▶ _Assigned task_: Give back the exact lines of the material below from the one containing "The image size is (800, 651)." through the one containing "You are a GUI", and no pictures.

▶ _Records_:
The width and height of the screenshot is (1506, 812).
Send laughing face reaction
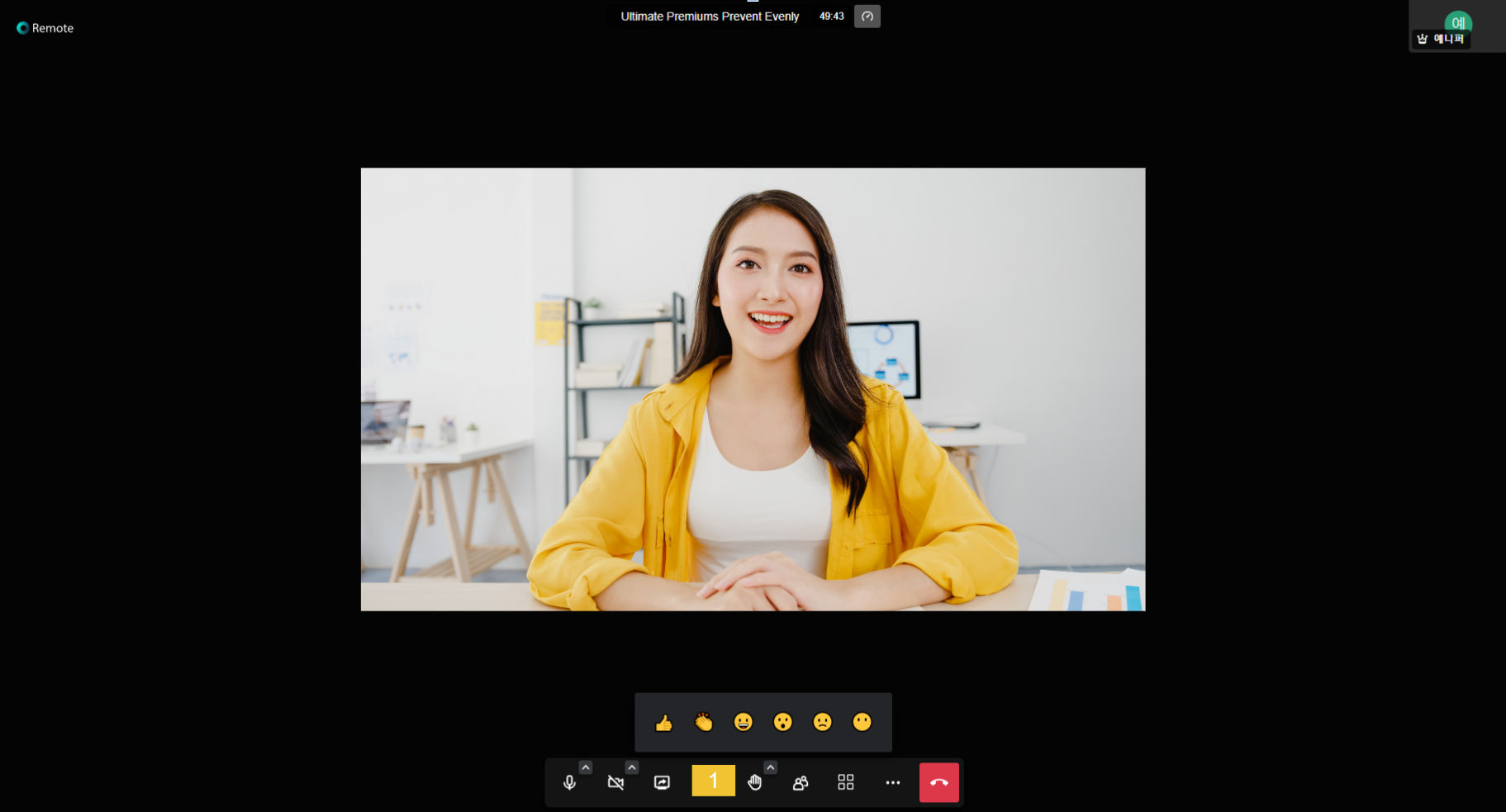point(743,723)
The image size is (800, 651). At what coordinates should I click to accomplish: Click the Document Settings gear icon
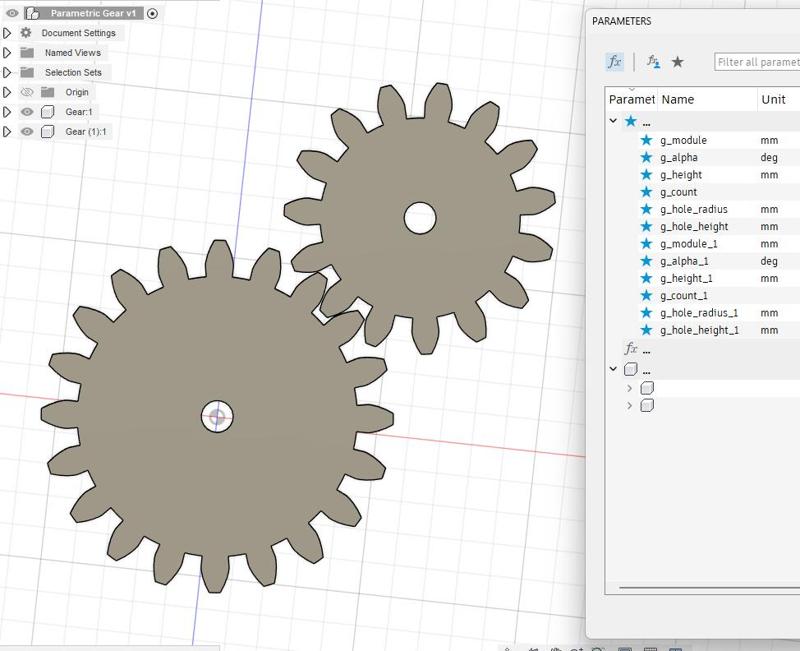(27, 32)
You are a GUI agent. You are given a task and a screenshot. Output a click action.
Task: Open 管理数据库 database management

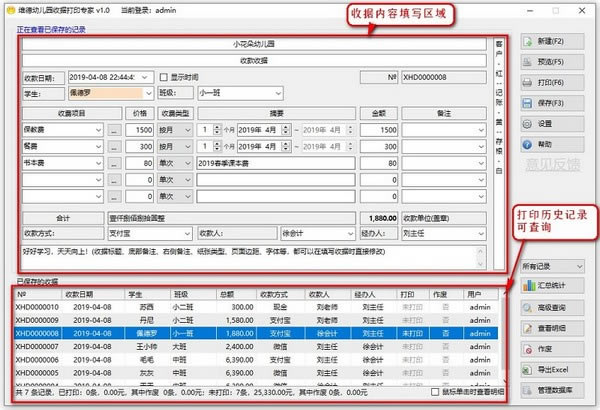coord(552,389)
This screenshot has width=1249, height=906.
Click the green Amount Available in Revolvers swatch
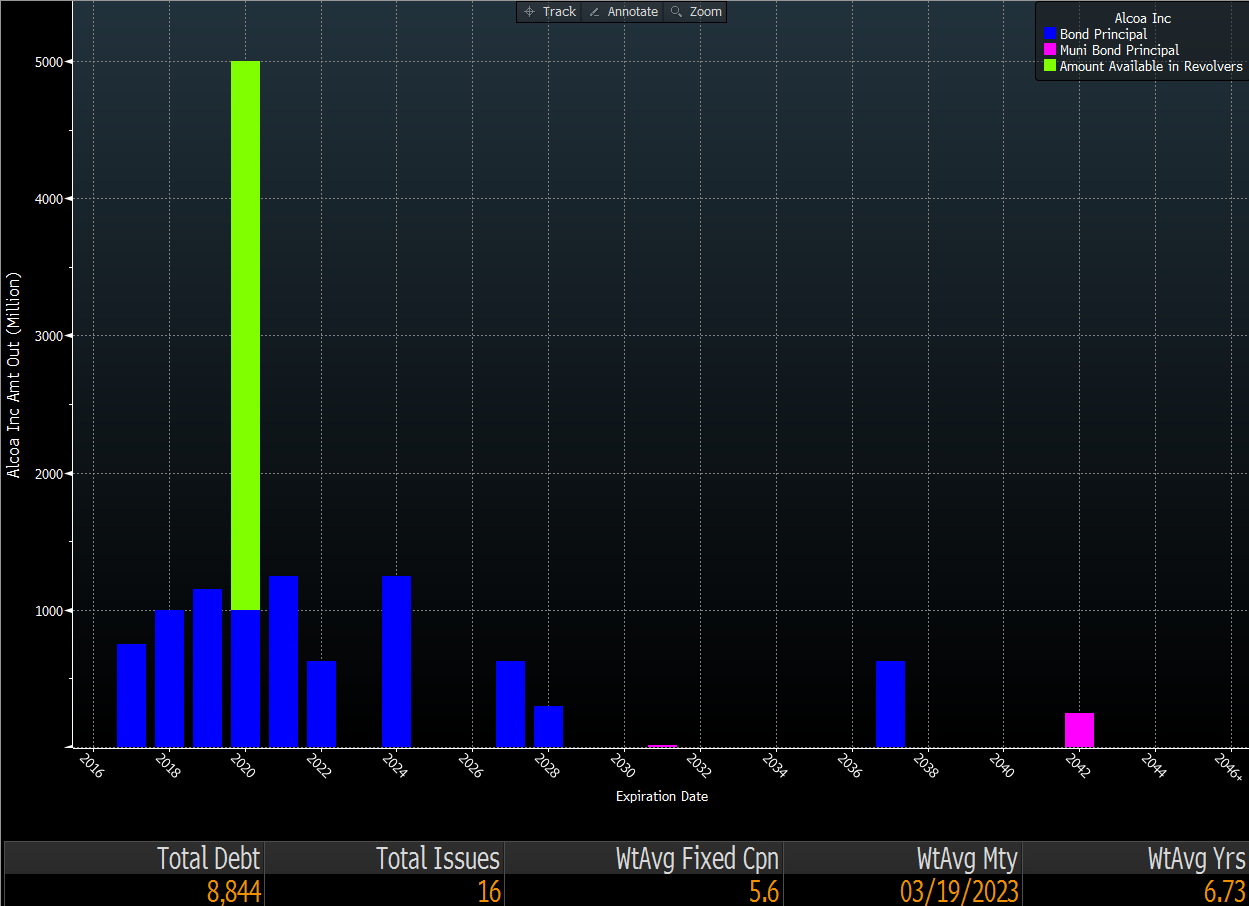1049,66

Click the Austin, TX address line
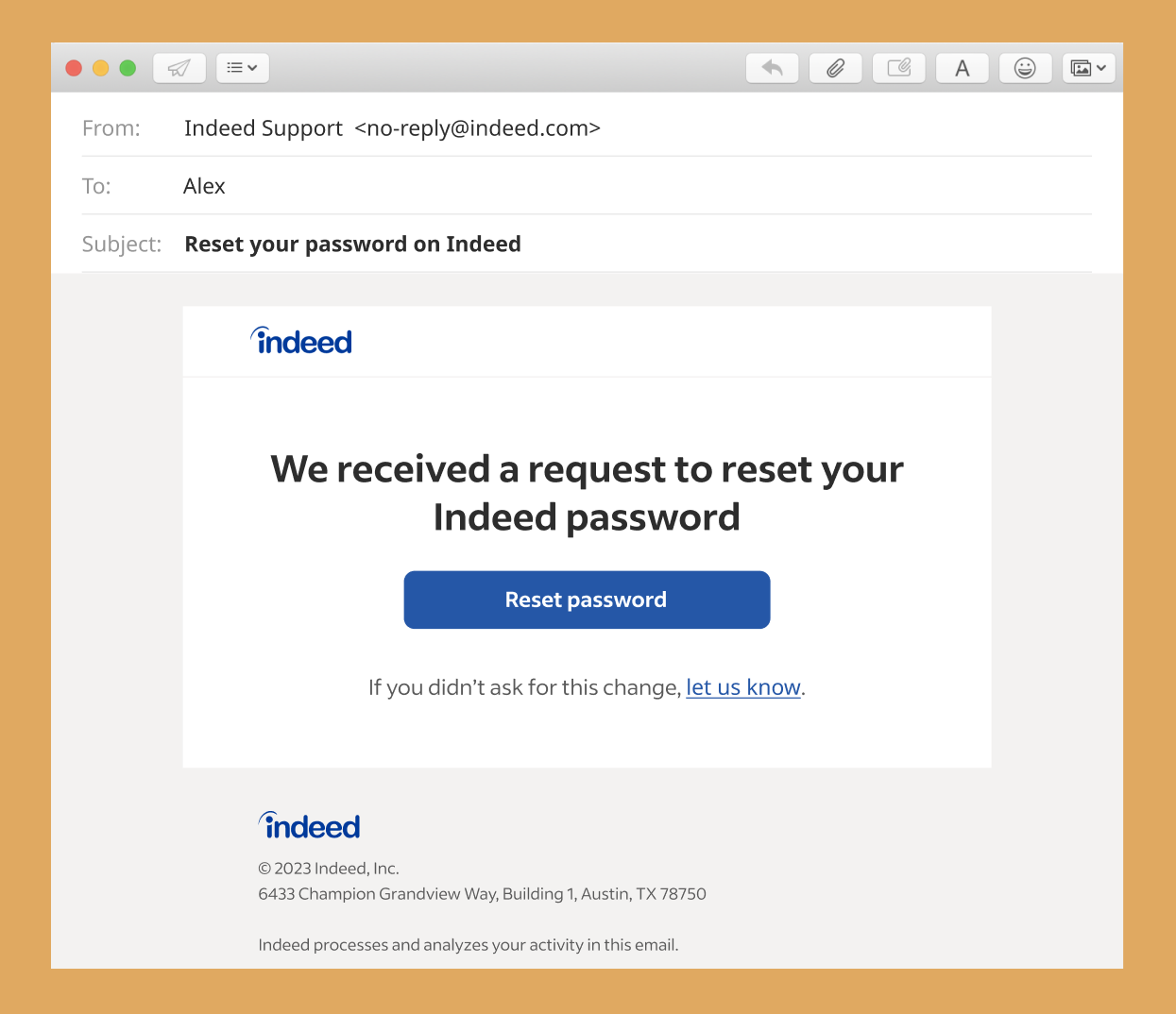tap(482, 894)

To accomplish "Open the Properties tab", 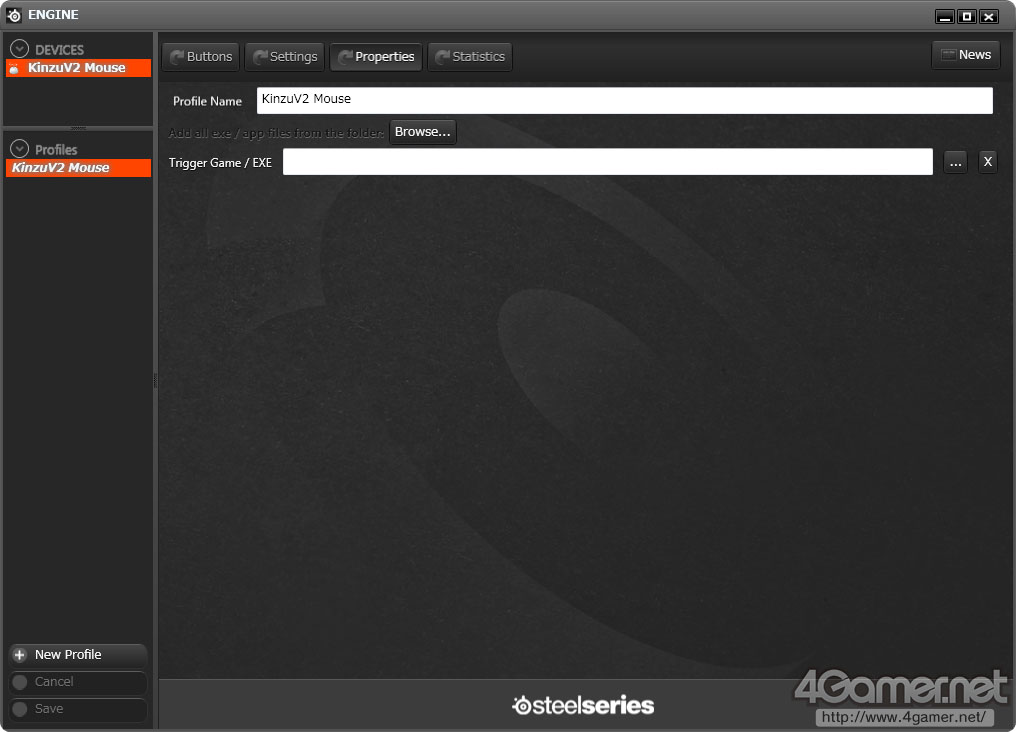I will (376, 57).
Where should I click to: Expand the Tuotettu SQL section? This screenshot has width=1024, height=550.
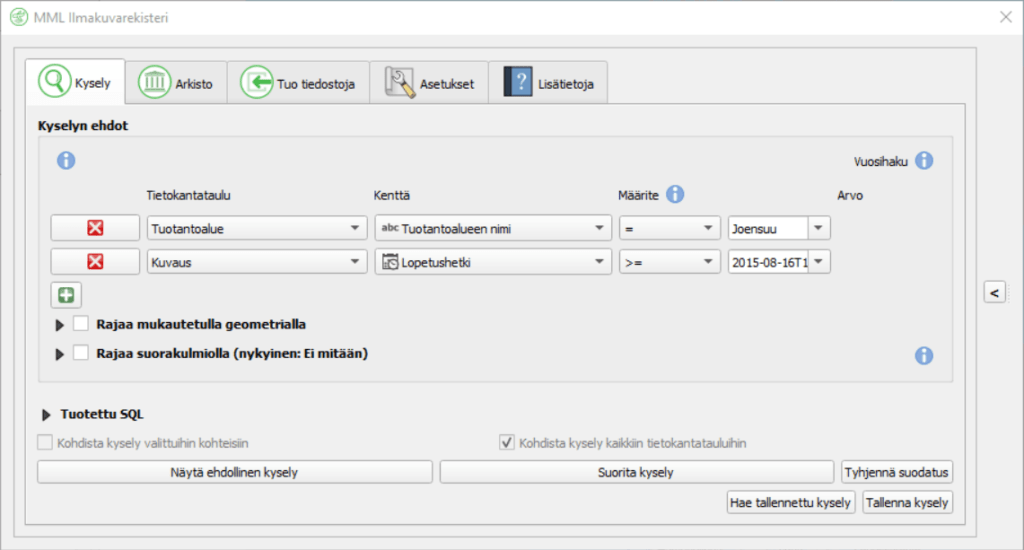click(x=47, y=414)
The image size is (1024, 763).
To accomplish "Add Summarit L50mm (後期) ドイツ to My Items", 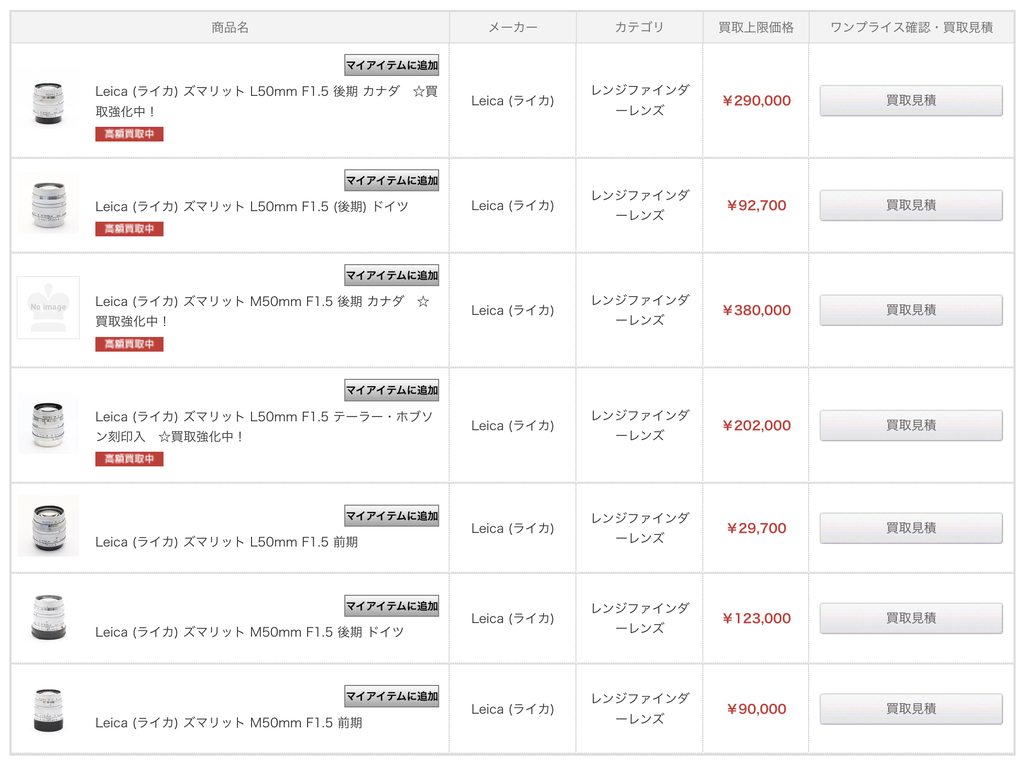I will (x=391, y=180).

▶ _Answer for this exercise_:
The image size is (800, 651). At what coordinates should I click to accomplish: Click the Document Settings gear icon
(27, 32)
You are a GUI agent. You are given a task and a screenshot. Output a click action.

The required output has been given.